Berserk as a Nietzschean Tragedy — Art, Morality, Affirmation
Introduction to Berserk
The speaker introduces their first experience with the story of Berserk and how it became their favorite anime. They also mention the philosophical influences in the manga, particularly that of Nietzsche.
First Experience with Berserk
- The speaker's first experience with Berserk was watching the 1997 anime adaptation.
- After finishing the first season, they knew immediately that it had become their favorite anime due to its dark fantasy story, beautiful illustrations, and emotionally compelling characters.
- Upon reading the manga, they found it even more elaborate and developed in its characters and narrative. They noticed small allusions to various philosophers but found Nietzsche's influence most undeniable.
Connection to Nietzsche
- The speaker's connection between Berserk and Nietzsche came through a different route than others who have pointed out specific examples in the manga.
- After becoming emotionally invested in the anime adaptation, they were crushed by its tragic ending. This led them to consider the paradox of tragedy and how we can find enjoyment in tragic stories.
- Many thinkers have considered tragic drama to be one of humanity's greatest forms of art, including Nietzsche. He believed that tragedy revealed something fundamental about existence itself.
- Thinking of Berserk as a tragedy naturally led the speaker to Nietzsche since he examined tragedy for its deeper themes rather than simply studying it as a literary genre.
The Golden Age Arc
The speaker focuses on the Golden Age Arc which is covered in only one season of the anime adaptation but involves an extremely well-crafted narrative structured like a tragic drama.
Overview of Golden Age Arc
- The Golden Age Arc is the only part of the manga covered in the 1997 anime adaptation.
- It covers only 12 of the manga's 40 volumes and involves our protagonist, Guts, joining a mercenary group under the leadership of Griffith.

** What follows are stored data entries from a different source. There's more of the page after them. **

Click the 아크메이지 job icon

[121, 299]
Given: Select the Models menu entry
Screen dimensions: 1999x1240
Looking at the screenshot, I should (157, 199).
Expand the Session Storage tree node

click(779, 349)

- The arc ends with a horrific event known as the Eclipse which shatters all emotional attachments made thus far and marks the end of Guts's position in the Band of the Hawk.
Tragic Drama Structure
- The Golden Age Arc is structured like a tragic drama more than any other arc in Berserk.
- The Eclipse with which it ends is infamous for its gruesomeness and devastation. It gives no resolution or happy ending, yet people still enjoy tragic stories.
- Nietzsche believed that tragedy revealed something fundamental about existence itself. Thinking of Berserk as a tragedy can help us understand its significance as a work of art.
The Five Themes of Tragedy in Berserk
This section discusses the five themes of tragedy that are common to Greek tragedies and are also present in Berserk.
The Individual's Radical Insecurity
- Refers to the sudden and unexpected fall into catastrophe which several characters in Berserk are forced to experience.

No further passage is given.